* Selected excerpt
=== Section Start ===

If these vignettes strike you as melodramatic, Tokyo Jungle offers an alternative in its Survival Mode. Here players control various animals in their day-to-day attempts to eat, rest, and avoid becoming food for something else. The lineup of beasts is quite impressive, including hyenas, horses, lions, pigs, elephants, deer, leopards, bears, stray cats, apes, pandas, kangaroos, zebra, foxes, dinosaurs (?), and even a team of little yellow chicks. It's a bizarre premise, and the game's combat has a stripped-down approach that suits the animalistic nature of the whole thing. At the very least, it's likely to sate the action-game fan more than Sony's last wilderness foray, Afrika.

Import Barrier: The demands of the animal kingdom aren't hard to understand, but anyone interested might want to wait a bit. That's because…

Chances of a Domestic Release: Sony confirmed North American and European releases for Tokyo Jungle. No dates were set for North America, however.

=== Section End ===

* Data excerpts
=== Section Start ===

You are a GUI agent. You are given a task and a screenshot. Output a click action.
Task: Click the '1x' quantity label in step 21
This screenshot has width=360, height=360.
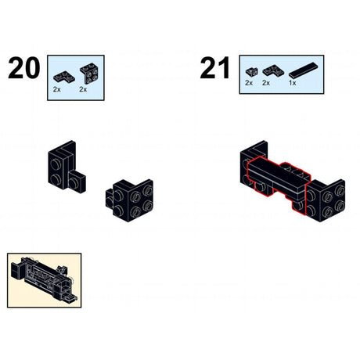(293, 82)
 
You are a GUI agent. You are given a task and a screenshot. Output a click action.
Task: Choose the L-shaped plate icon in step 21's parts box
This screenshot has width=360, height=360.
(271, 70)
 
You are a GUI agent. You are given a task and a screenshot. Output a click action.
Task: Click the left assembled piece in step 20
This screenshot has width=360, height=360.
(65, 170)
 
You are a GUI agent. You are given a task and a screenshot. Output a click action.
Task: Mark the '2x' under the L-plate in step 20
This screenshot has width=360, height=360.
(57, 90)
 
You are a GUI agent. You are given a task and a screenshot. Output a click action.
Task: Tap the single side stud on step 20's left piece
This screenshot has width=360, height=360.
(74, 182)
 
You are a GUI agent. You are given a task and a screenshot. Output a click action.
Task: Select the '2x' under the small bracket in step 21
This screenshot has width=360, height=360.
(249, 82)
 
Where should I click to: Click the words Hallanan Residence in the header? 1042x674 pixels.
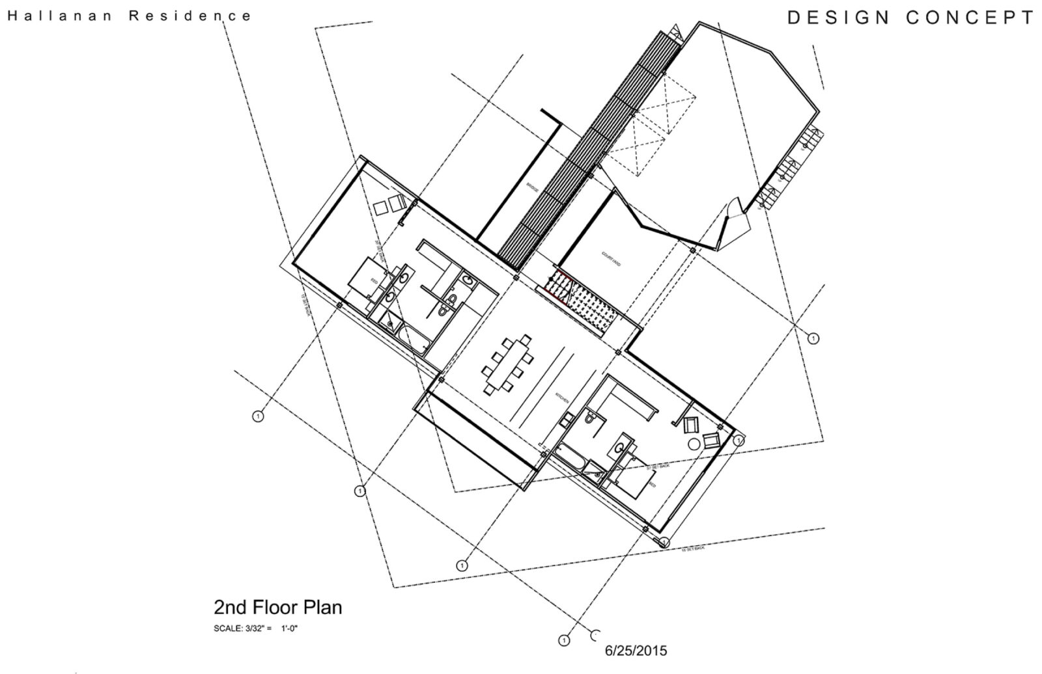click(x=129, y=16)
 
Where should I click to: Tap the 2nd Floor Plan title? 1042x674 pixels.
click(x=277, y=608)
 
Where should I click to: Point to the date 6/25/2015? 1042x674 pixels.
click(x=636, y=650)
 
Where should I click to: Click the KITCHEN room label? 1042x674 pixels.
click(x=562, y=398)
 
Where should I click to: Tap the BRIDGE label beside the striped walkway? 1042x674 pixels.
click(x=533, y=188)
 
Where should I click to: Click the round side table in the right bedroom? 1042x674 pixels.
click(x=694, y=444)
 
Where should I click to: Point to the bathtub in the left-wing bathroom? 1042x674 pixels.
click(x=412, y=339)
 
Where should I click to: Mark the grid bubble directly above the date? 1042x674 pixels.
click(x=563, y=640)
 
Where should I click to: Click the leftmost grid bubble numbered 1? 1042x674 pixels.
click(x=257, y=416)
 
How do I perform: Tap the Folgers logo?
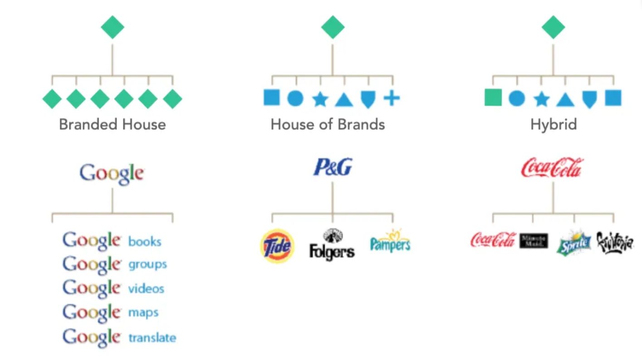tap(332, 245)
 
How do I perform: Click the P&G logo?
tap(333, 168)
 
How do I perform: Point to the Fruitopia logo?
tap(615, 242)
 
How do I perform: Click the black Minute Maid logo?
tap(534, 241)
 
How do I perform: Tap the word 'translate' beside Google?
tap(152, 338)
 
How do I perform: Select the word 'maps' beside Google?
tap(143, 313)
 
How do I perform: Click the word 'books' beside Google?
tap(145, 241)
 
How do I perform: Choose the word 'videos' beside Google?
tap(146, 289)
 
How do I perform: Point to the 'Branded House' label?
tap(113, 124)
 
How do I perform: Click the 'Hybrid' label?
tap(554, 124)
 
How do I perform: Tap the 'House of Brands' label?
tap(328, 124)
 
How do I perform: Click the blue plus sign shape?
tap(392, 98)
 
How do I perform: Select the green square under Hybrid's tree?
tap(493, 98)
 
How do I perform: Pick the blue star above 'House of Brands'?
tap(320, 99)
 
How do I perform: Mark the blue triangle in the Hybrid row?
tap(565, 99)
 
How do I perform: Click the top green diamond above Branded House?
tap(113, 27)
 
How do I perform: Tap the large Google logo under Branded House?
tap(112, 173)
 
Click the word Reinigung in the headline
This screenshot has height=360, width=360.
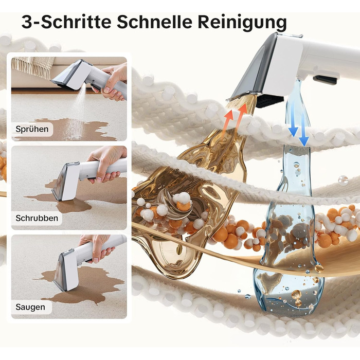click(242, 22)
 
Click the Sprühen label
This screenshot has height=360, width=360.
click(32, 129)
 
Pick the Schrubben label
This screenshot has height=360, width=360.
click(37, 218)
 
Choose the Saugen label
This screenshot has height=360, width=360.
click(30, 307)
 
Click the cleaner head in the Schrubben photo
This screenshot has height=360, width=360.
click(66, 182)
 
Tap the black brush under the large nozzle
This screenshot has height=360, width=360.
click(269, 101)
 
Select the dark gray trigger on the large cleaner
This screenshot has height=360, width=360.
click(326, 79)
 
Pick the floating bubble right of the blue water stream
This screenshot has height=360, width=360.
click(343, 180)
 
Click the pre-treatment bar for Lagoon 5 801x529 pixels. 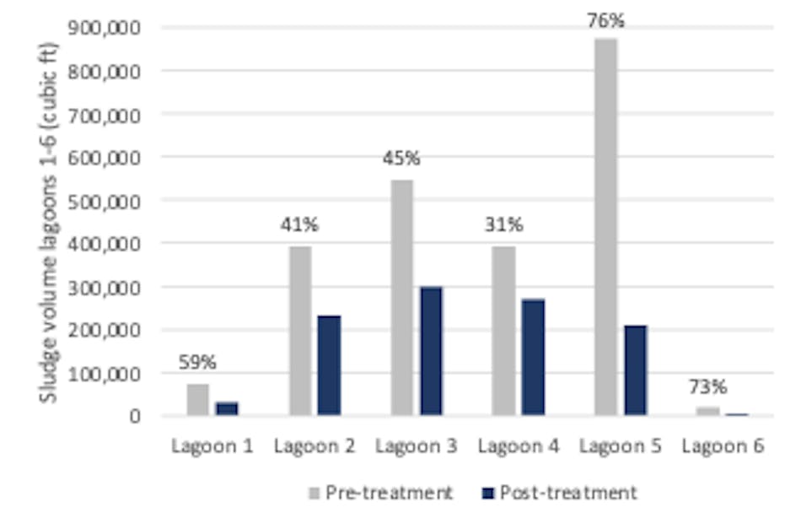pyautogui.click(x=605, y=227)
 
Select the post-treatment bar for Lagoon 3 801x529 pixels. pyautogui.click(x=432, y=351)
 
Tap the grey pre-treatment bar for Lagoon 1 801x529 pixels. pyautogui.click(x=197, y=400)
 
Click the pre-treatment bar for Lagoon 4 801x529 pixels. pyautogui.click(x=504, y=331)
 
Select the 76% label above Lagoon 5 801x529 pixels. pyautogui.click(x=605, y=19)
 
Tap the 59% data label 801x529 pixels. pyautogui.click(x=197, y=363)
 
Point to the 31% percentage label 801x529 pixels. pyautogui.click(x=504, y=225)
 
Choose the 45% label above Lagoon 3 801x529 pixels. pyautogui.click(x=402, y=159)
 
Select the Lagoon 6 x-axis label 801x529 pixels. pyautogui.click(x=723, y=446)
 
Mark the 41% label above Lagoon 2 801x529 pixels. pyautogui.click(x=300, y=225)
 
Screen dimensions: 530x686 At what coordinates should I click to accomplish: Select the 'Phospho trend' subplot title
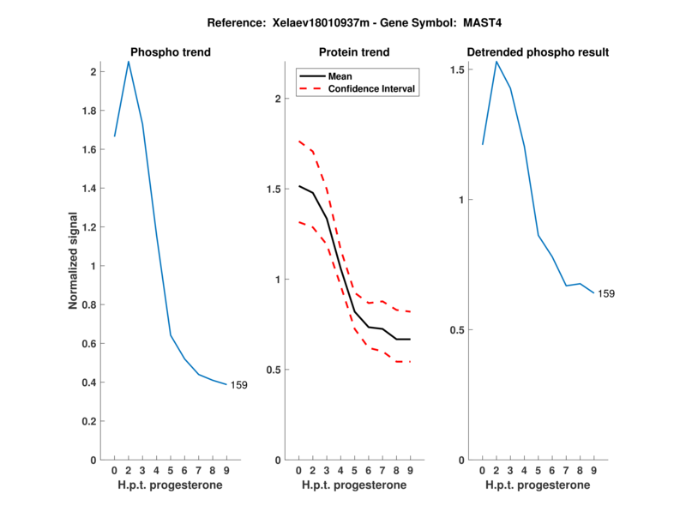170,52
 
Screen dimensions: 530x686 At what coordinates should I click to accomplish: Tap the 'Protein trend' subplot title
354,52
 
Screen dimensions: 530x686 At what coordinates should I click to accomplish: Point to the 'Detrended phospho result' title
538,52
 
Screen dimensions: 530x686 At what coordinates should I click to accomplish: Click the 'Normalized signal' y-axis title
74,261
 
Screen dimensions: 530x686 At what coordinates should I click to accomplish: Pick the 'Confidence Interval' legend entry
371,88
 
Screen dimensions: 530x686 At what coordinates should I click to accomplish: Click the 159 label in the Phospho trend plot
238,385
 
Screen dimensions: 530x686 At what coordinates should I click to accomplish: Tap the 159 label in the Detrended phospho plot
606,293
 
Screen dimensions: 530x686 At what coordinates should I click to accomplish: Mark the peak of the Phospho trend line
129,62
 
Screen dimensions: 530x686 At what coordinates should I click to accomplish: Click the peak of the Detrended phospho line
496,61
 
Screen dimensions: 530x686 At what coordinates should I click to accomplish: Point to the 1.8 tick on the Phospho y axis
88,111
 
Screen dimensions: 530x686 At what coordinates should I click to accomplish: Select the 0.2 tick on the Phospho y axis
88,421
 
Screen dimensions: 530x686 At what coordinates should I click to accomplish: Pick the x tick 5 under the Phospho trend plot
171,470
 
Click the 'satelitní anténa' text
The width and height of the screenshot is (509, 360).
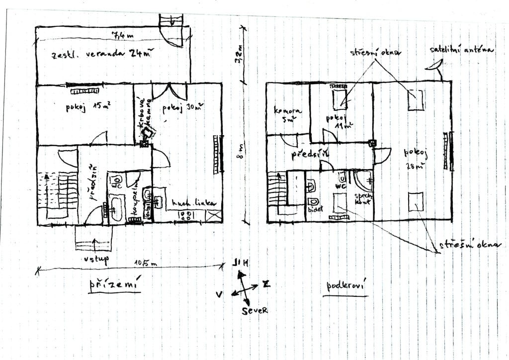pos(462,51)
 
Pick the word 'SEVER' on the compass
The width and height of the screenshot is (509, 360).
pos(255,310)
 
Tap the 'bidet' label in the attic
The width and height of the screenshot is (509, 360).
pos(315,209)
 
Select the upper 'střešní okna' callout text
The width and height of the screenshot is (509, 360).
pos(375,52)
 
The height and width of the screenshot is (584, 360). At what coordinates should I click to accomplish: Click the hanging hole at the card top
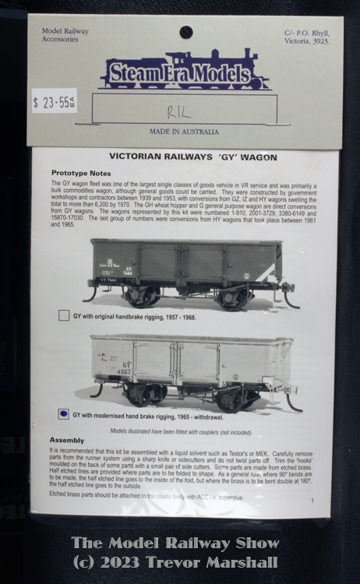pos(185,32)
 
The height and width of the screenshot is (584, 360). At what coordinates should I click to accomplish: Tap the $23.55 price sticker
pos(54,100)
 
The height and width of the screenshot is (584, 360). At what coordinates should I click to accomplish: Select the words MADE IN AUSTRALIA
pos(184,132)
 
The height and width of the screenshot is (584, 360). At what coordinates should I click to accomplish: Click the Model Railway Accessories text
pos(65,37)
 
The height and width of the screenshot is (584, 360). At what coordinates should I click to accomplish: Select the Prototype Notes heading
pos(81,173)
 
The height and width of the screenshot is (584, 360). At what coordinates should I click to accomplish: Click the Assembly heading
pos(66,440)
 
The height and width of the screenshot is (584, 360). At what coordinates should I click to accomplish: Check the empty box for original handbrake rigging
pos(64,316)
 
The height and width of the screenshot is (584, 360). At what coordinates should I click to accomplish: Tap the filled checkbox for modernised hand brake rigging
pos(63,414)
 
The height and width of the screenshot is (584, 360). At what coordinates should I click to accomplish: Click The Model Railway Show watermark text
pos(175,543)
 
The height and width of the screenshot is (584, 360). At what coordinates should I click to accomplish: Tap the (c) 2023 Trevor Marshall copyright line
pos(175,561)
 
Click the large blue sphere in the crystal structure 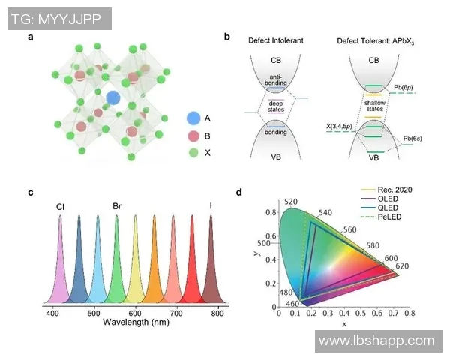pos(112,98)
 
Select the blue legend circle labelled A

=== Section End ===

* Action item A
In the Tokyo Jungle text, what was Sony's last wilderness game?
* Action item B
Carry the Tokyo Jungle text forward from its final sentence.
The listing is separate material and has nothing to do with the Tokyo Jungle text.

* Final answer A
Afrika

* Final answer B
NEXT WEEK'S RELEASES

ETHER VAPOR REMASTER
Developer: Edelweiss
Publisher: Nyu Media
Platform: PC (Steam, GamersGate, GameStop, GameTap)
Players: 1
MSRP: $7.99

Ether Vapor Remaster hails from that long-dormant school of shooters with multiple perspectives. They weren't all that common in the genre's heyday, either, when only Axelay, Lifeforce, and a few other games interspersed side-scrolling stages with vertically oriented ones. The creation of indie developer Edelweiss, Ether Vapor doesn't settle for just two viewpoints, either. It mixes top-down with side-view, behind-the-ship with a curiously tilted vantage point. And it hits you with these new angles several times in each stage.

In another throwback, Ether Vapor isn't much of a modern bullet-hell shooter. Instead of overloading the player with curtains of glowing enemy fire, the game uses measured projectiles and adopts the more strategic approaches of older shooters. It also doesn't force players to grab new weapons. Three are available at any time: forward-mounted miniguns, wider-range blasters, and a homing laser straight out of RayStorm. Ether Vapor is also retrospective in pricing: as an indie release from publisher Nyu Media, the game's just as much as you'd pay for Axelay on the Wii's Virtual Console.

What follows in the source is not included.